Reconstructing the Historical Jesus Borg
While Borg’s project may be theologically and historically problematic, the portrait that he draws of his “historical” Jesus is “a vivid and persuasive description,” yet perhaps problematic in itself as well (Powell, 103). Borg envisions Jesus as a deeply spiritual person who connected to God in a tangible yet mystical way, a healer with powers over demons, a charismatic teacher of wisdom who claimed to have intimate knowledge of God, and a social prophet who offered an alternative vision for society as a whole. This is a compelling vision of Jesus, and one that takes seriously the political and social implications of Jesus’ teachings. 

However, it does seem rather suspicious that Borg’s Jesus seems to affirm exactly the same sorts of things that Borg himself is invested in. For example, Borg is the professor of “religion and culture” at Oregon State University, and as his position’s designation implies he is heavily invested in the relationship between matters of faith and sociopolitical realities. Borg is also particularly interested in a wide variety of spirituality and mysticism as a student of world religions. In short, Borg seems to have “objectively historically reconstructed” Jesus into his own image: a liberal, idealist, mystical, activist.
 Hays writes, “...despite the apparent objectivity of beginning with an appeal to the ‘historical,’ the history of New Testament research demonstrates that efforts to reconstruct the historical Jesus have been beset by subjectivity and cultural bias...and the problem continues unabated in the present renewed outpouring of studies of the historical Jesus” (Richard B. Hays, Moral Vision of the New Testament). Borg seems to fall right into the common trap of the historical reconstruction of Jesus — creating God in his own image.

Re-Introducing Jesus
Having now briefly surveyed Borg’s work in terms of it’s theological, historical, and methodological substance, we are in a good place to say something about his implications for and use in ministry, specifically in the Episcopal Church. It has been my experience that the Episcopal Church is often the site of recovery for people who have been battered and bruised by the brutal forms of Christianity out there today, and for those people I think Borg may indeed be helpful and edifying, but perhaps only spuriously so. 

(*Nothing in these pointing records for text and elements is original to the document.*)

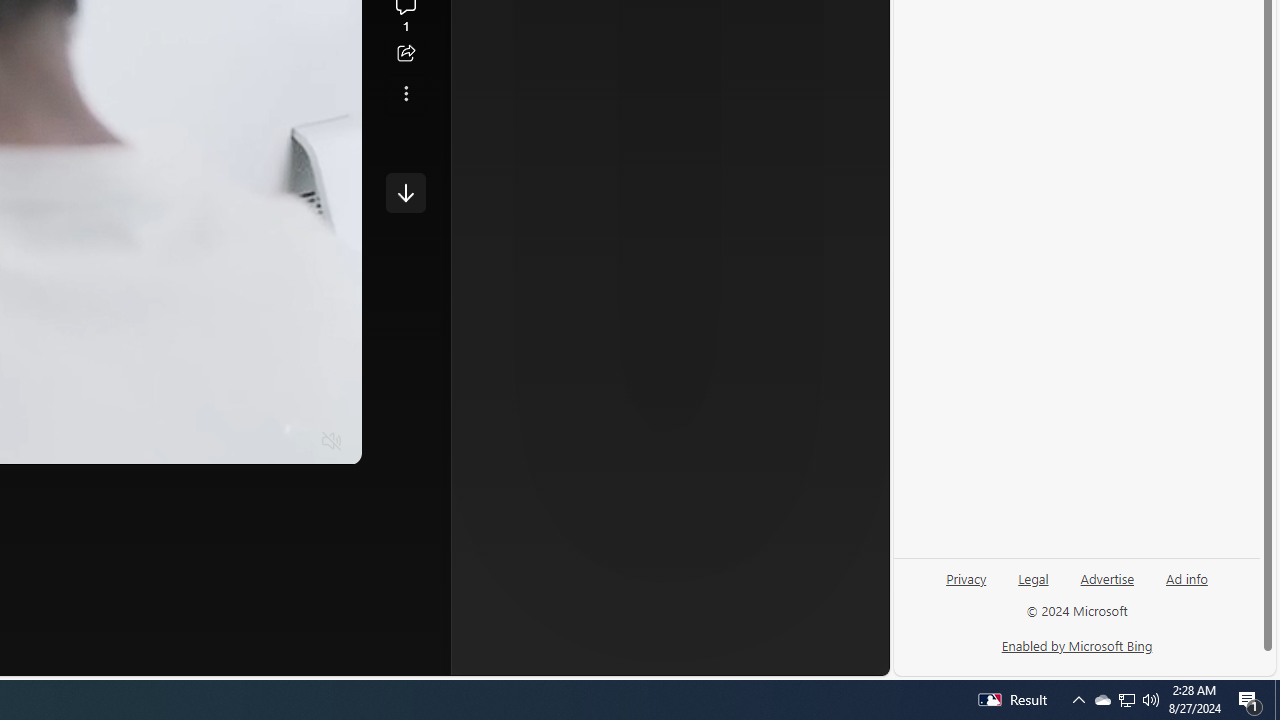
Captions (253, 442)
ABC News (584, 12)
Unmute (332, 442)
Given the description of an element on the screen output the (x, y) to click on. 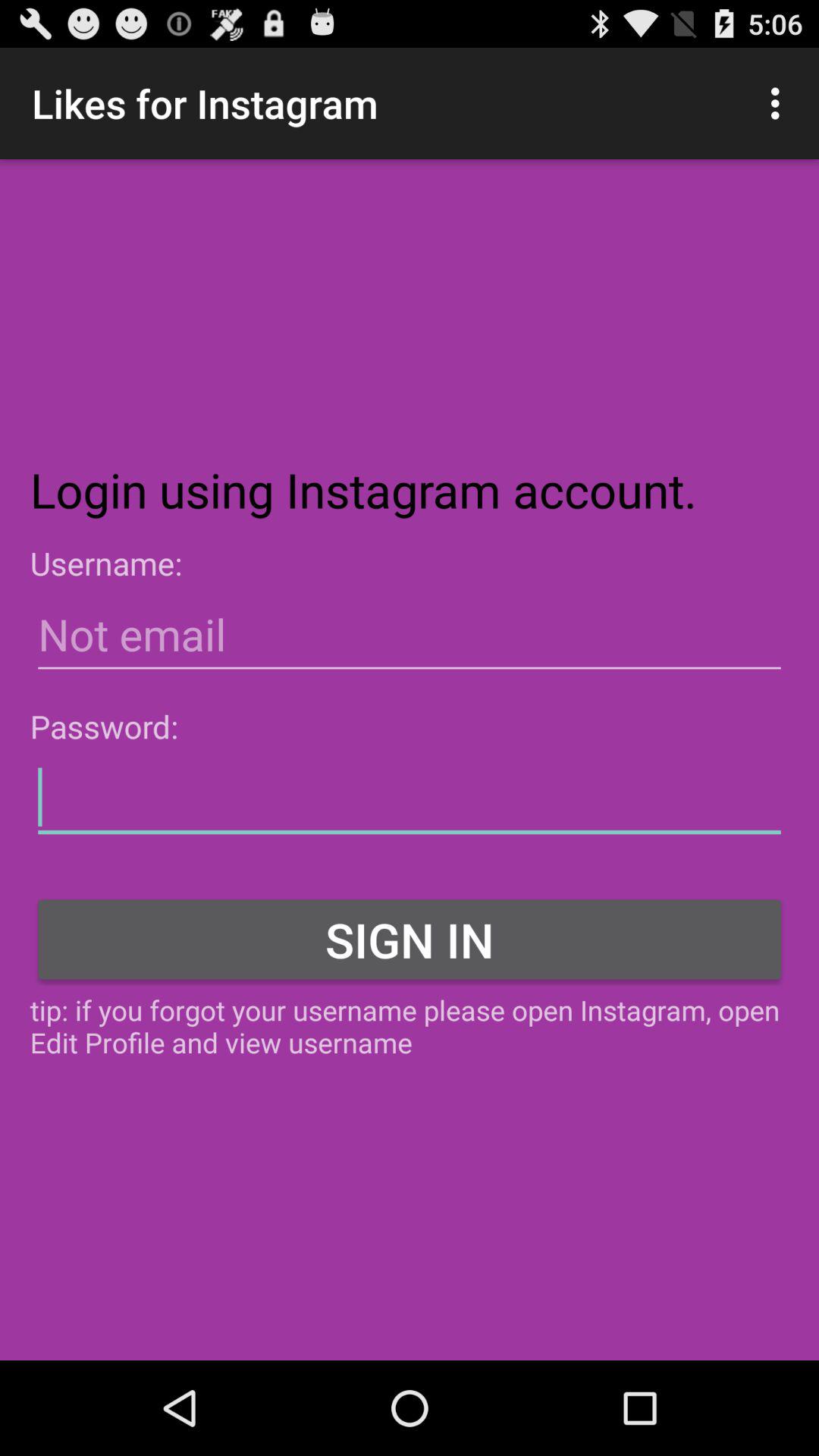
launch the icon at the top right corner (779, 103)
Given the description of an element on the screen output the (x, y) to click on. 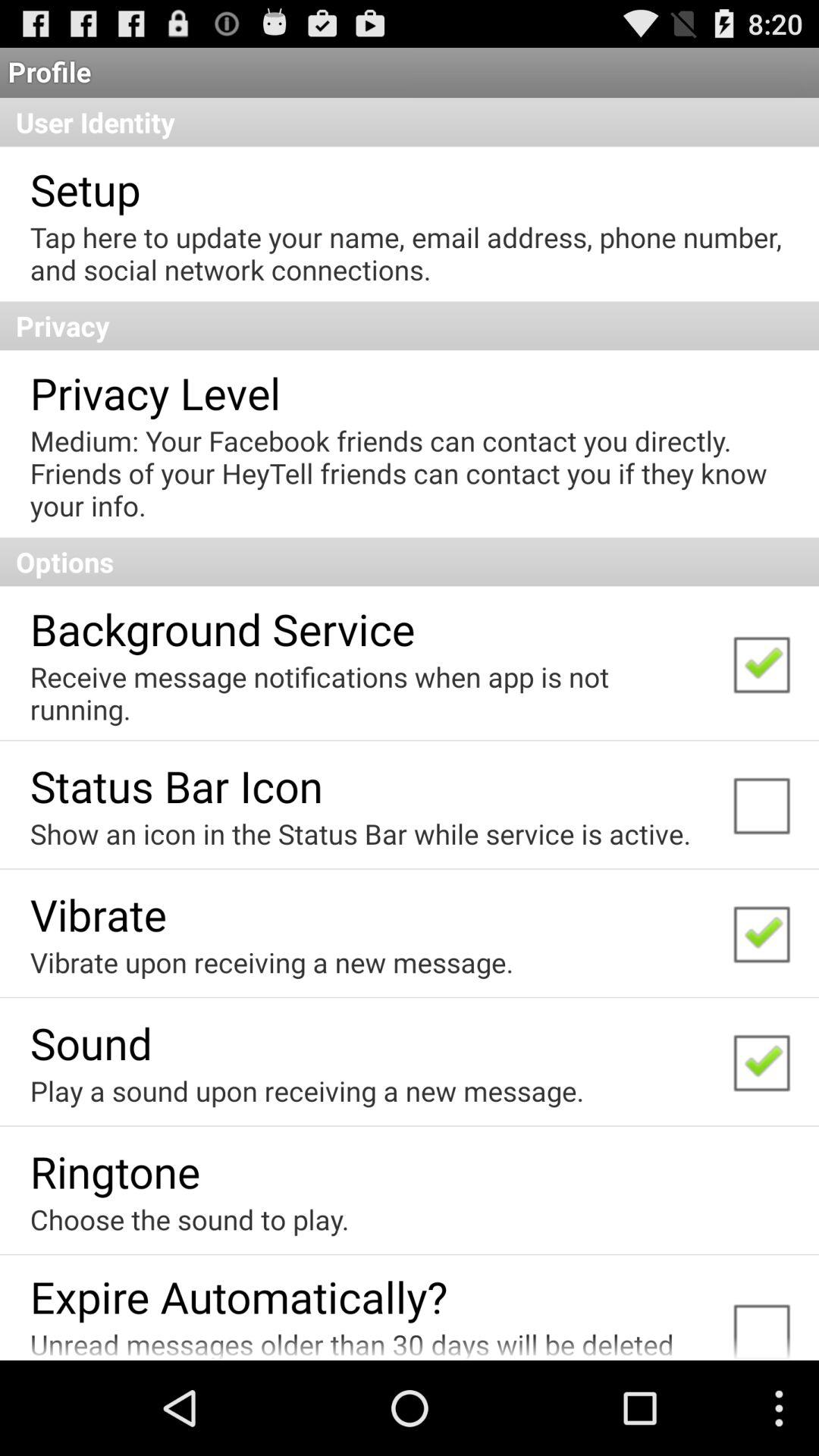
turn on the options item (409, 561)
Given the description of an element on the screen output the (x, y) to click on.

The work of Borg and the Jesus Seminar could “open a window of opportunity for significant consciousness raising and education within the church...it could provide a way for people to be both thoughtful an Christian, rather than having to choose between the two” (Marcus Borg, qtd in Powell, 65). Even so, Borg is not where I would start the process of healing a post-Christian person nor introducing a neophyte to Christ because in the long run the “Quest’s” project may do more harm than good. Instead, I’d re-introduce them to the incarnate man from Galilee in the exact way that the church has been doing so for centuries — through the narrative passed down to us in the canonized Gospels.